• [What is being asked] Going line by line through the records below, count those containing the word "computer", then give only the count.

• [Source records]
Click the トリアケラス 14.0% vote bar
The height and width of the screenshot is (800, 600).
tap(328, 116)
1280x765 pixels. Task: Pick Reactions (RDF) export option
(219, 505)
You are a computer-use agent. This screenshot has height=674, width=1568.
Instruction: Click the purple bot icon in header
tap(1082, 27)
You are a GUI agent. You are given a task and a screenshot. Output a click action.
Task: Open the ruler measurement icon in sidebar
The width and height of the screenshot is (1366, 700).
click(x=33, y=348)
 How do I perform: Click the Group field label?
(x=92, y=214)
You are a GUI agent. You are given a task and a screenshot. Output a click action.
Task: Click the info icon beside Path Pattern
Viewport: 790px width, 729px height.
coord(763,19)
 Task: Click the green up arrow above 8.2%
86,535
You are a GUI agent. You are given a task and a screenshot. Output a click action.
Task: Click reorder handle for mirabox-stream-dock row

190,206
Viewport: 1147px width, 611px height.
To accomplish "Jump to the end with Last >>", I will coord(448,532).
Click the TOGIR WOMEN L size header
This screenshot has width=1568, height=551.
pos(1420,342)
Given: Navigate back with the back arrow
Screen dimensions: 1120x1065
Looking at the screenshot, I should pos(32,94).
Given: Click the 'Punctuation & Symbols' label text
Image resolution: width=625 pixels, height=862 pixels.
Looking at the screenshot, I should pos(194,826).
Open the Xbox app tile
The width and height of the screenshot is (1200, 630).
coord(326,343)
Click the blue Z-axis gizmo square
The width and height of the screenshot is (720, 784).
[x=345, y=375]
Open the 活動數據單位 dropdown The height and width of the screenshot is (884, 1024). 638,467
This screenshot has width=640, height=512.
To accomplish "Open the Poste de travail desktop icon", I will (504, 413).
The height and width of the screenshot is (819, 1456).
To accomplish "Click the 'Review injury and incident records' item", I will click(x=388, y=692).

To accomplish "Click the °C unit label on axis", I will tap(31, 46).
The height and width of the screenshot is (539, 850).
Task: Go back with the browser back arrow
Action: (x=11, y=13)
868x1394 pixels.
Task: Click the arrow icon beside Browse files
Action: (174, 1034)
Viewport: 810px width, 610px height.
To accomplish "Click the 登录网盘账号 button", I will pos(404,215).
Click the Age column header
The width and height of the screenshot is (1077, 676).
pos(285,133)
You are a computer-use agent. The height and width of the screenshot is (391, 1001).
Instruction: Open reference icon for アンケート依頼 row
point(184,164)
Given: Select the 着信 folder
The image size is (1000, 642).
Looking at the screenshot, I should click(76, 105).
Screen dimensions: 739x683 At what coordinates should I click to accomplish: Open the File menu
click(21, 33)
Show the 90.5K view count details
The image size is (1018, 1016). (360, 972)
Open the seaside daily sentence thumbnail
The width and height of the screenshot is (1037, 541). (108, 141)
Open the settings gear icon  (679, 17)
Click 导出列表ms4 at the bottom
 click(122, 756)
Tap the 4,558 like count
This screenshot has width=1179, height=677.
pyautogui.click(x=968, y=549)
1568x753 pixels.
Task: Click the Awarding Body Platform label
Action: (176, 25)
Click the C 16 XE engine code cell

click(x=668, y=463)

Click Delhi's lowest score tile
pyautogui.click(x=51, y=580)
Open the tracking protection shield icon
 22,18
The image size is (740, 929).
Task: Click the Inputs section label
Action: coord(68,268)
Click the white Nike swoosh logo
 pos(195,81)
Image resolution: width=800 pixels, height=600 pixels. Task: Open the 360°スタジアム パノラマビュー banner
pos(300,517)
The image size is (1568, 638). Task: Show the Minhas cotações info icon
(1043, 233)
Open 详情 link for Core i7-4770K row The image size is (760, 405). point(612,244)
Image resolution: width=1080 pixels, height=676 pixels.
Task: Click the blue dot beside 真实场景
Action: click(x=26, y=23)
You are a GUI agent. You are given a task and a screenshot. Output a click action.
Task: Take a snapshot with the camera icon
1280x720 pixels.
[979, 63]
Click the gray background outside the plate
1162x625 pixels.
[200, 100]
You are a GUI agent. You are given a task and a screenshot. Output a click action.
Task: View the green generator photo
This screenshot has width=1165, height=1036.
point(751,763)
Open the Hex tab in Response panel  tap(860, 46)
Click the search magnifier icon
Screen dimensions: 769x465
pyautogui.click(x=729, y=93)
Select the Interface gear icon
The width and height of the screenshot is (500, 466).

• [Exercise answer] 2